### Dataset records

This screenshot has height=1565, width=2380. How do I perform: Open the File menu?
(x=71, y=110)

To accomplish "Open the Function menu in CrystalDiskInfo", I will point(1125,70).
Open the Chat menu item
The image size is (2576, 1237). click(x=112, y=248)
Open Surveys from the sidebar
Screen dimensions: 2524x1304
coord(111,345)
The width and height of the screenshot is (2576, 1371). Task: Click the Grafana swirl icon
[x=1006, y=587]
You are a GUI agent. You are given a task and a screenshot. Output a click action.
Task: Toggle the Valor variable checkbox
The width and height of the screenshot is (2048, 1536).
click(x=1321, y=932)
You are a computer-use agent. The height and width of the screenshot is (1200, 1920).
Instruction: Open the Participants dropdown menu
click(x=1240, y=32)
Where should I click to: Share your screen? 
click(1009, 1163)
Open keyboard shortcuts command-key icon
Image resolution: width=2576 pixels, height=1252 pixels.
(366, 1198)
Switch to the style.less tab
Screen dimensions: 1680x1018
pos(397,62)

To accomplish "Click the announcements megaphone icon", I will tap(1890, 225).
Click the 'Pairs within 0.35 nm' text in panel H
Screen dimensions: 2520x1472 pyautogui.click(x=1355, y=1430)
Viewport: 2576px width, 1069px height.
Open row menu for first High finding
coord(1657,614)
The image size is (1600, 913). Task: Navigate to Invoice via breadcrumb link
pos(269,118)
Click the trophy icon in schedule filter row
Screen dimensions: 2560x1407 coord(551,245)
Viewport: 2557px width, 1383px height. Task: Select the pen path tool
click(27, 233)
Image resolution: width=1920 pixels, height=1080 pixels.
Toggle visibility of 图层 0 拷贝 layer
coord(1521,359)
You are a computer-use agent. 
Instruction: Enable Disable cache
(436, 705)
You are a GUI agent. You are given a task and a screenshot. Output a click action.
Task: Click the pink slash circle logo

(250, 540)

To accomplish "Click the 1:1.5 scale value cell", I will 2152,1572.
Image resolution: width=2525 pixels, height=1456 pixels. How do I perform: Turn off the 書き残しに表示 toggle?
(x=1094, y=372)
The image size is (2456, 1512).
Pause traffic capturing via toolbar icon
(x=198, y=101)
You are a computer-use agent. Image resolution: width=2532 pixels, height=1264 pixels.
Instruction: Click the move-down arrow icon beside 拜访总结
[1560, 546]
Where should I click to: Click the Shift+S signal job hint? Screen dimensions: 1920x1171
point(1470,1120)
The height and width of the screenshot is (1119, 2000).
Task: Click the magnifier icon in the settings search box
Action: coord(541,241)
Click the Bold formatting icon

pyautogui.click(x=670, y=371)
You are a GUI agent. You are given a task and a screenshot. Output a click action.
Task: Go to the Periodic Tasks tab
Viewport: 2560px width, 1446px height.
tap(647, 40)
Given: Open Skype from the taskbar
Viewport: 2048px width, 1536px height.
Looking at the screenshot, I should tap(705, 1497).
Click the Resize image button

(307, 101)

### Problem to work on
Your reply should repeat the entire listing, word for word and complete.

### Solution
This screenshot has height=1565, width=2380. How do I perform: Open the File menu?
(x=71, y=110)

To accomplish "Open the Function menu in CrystalDiskInfo", I will point(1125,70).
Open the Chat menu item
The image size is (2576, 1237). click(x=112, y=248)
Open Surveys from the sidebar
Screen dimensions: 2524x1304
coord(111,345)
The width and height of the screenshot is (2576, 1371). Task: Click the Grafana swirl icon
[x=1006, y=587]
You are a GUI agent. You are given a task and a screenshot. Output a click action.
Task: Toggle the Valor variable checkbox
The width and height of the screenshot is (2048, 1536).
click(x=1321, y=932)
You are a computer-use agent. The height and width of the screenshot is (1200, 1920).
Instruction: Open the Participants dropdown menu
click(x=1240, y=32)
Where should I click to: Share your screen? 
click(1009, 1163)
Open keyboard shortcuts command-key icon
Image resolution: width=2576 pixels, height=1252 pixels.
(366, 1198)
Switch to the style.less tab
Screen dimensions: 1680x1018
pos(397,62)

To accomplish "Click the announcements megaphone icon", I will tap(1890, 225).
Click the 'Pairs within 0.35 nm' text in panel H
Screen dimensions: 2520x1472 pyautogui.click(x=1355, y=1430)
Viewport: 2576px width, 1069px height.
Open row menu for first High finding
coord(1657,614)
The image size is (1600, 913). Task: Navigate to Invoice via breadcrumb link
pos(269,118)
Click the trophy icon in schedule filter row
Screen dimensions: 2560x1407 coord(551,245)
Viewport: 2557px width, 1383px height. Task: Select the pen path tool
click(27, 233)
Image resolution: width=1920 pixels, height=1080 pixels.
Toggle visibility of 图层 0 拷贝 layer
coord(1521,359)
You are a computer-use agent. 
Instruction: Enable Disable cache
(436, 705)
You are a GUI agent. You are given a task and a screenshot. Output a click action.
Task: Click the pink slash circle logo

(250, 540)

To accomplish "Click the 1:1.5 scale value cell", I will 2152,1572.
Image resolution: width=2525 pixels, height=1456 pixels. How do I perform: Turn off the 書き残しに表示 toggle?
(x=1094, y=372)
The image size is (2456, 1512).
Pause traffic capturing via toolbar icon
(x=198, y=101)
You are a computer-use agent. Image resolution: width=2532 pixels, height=1264 pixels.
Instruction: Click the move-down arrow icon beside 拜访总结
[1560, 546]
Where should I click to: Click the Shift+S signal job hint? Screen dimensions: 1920x1171
point(1470,1120)
The height and width of the screenshot is (1119, 2000).
Task: Click the magnifier icon in the settings search box
Action: coord(541,241)
Click the Bold formatting icon

pyautogui.click(x=670, y=371)
You are a GUI agent. You are given a task and a screenshot. Output a click action.
Task: Go to the Periodic Tasks tab
Viewport: 2560px width, 1446px height.
tap(647, 40)
Given: Open Skype from the taskbar
Viewport: 2048px width, 1536px height.
Looking at the screenshot, I should tap(705, 1497).
Click the Resize image button

(307, 101)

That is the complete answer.